[start Text provided]

Balanced Mixed-Type Tabular Data Synthesis with Diffusion Models
Zeyu Yang, Han Yu, Peikun Guo, Khadija Zanna, Xiaoxue Yang, Akane Sano
TL;DR
The paper tackles the bias inherent in training data when synthesizing mixed-type tabular data by introducing a diffusion-model framework that conditions on both the target label and multiple sensitive attributes. It advances diffusion-based tabular synthesis with multivariate latent guidance and balanced sampling to produce data whose joint distribution over outcomes and sensitivities is fairer, achieving >10% improvements on demographic parity and equalized odds metrics while maintaining competitive fidelity (average AUC around 84.7%). The approach relies on a U-Net with transformers as the posterior estimator in latent space and employs classifier-free guidance extended to multiple conditions, regulated by a security gate and momentum terms to prevent over-correction. Empirical results on Adult, Bank, and COMPAS demonstrate superior fairness scores compared to baselines, with analysis of balanced sensitive distributions and a quantified trade-off between performance and fairness, offering practical implications for fair data sharing and downstream decision-making.
Abstract
Diffusion models have emerged as a robust framework for various generative tasks, including tabular data synthesis. However, current tabular diffusion models tend to inherit bias in the training dataset and generate biased synthetic data, which may influence discriminatory actions. In this research, we introduce a novel tabular diffusion model that incorporates sensitive guidance to generate fair synthetic data with balanced joint distributions of the target label and sensitive attributes, such as sex and race. The empirical results demonstrate that our method effectively mitigates bias in training data while maintaining the quality of the generated samples. Furthermore, we provide evidence that our approach outperforms existing methods for synthesizing tabular data on fairness metrics such as demographic parity ratio and equalized odds ratio, achieving improvements of over $10\%$. Our implementation is available at https://github.com/comp-well-org/fair-tab-diffusion.

[end Text provided]

> [Task goal]:
In one to three sentences, explain why, according to the text on balanced tabular data synthesis, existing tabular diffusion models are a problem.

[start Stored rows]

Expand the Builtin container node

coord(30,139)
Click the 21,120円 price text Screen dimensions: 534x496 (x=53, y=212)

[end Stored rows]
[start Stored rows]

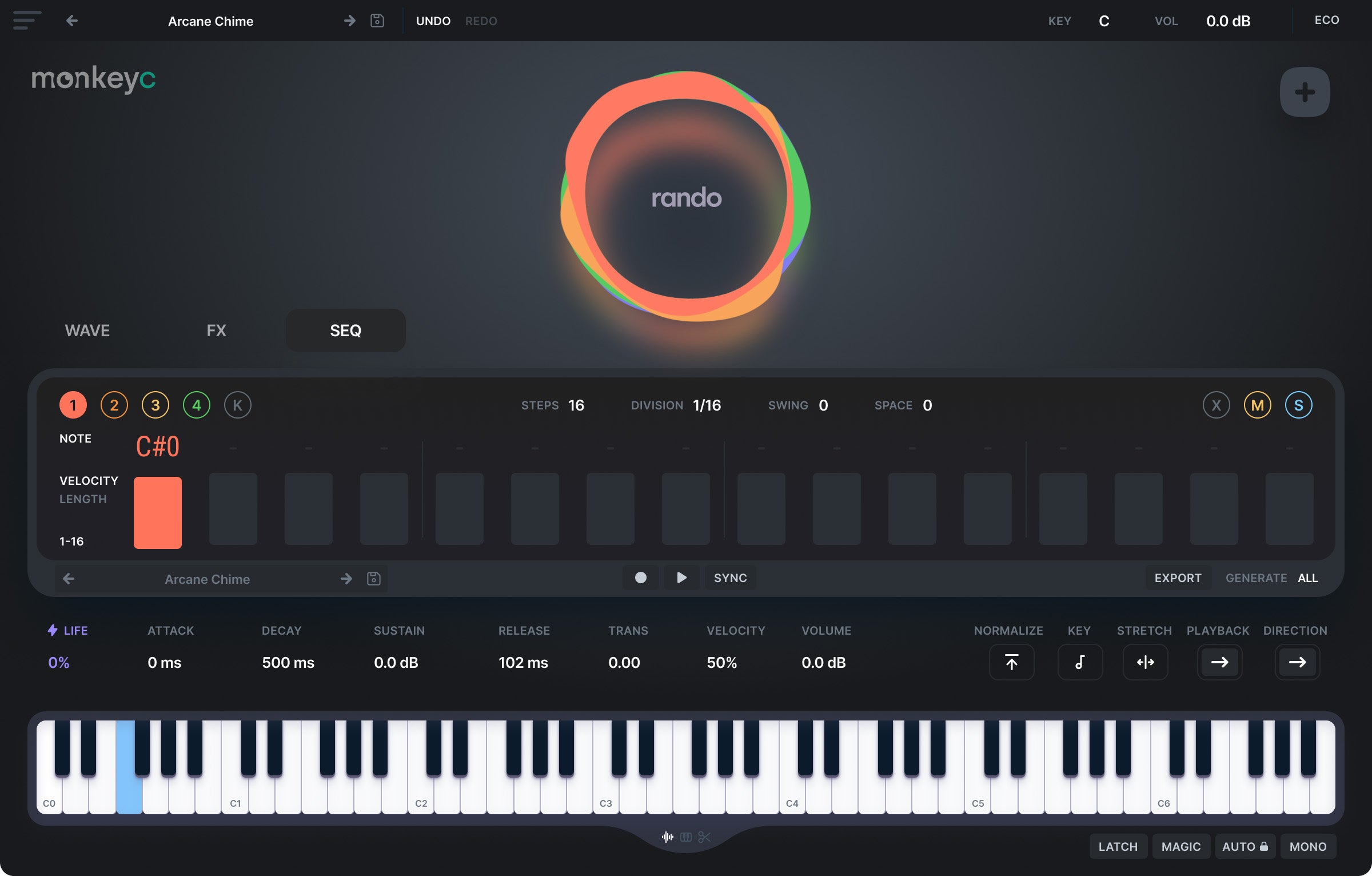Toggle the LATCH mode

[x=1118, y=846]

[end Stored rows]

> [Answer]:
Existing tabular diffusion models tend to inherit bias from their training dataset and generate biased synthetic data, which may influence discriminatory actions. The proposed model adds sensitive guidance so that the synthetic data has balanced joint distributions of the target label and sensitive attributes such as sex and race.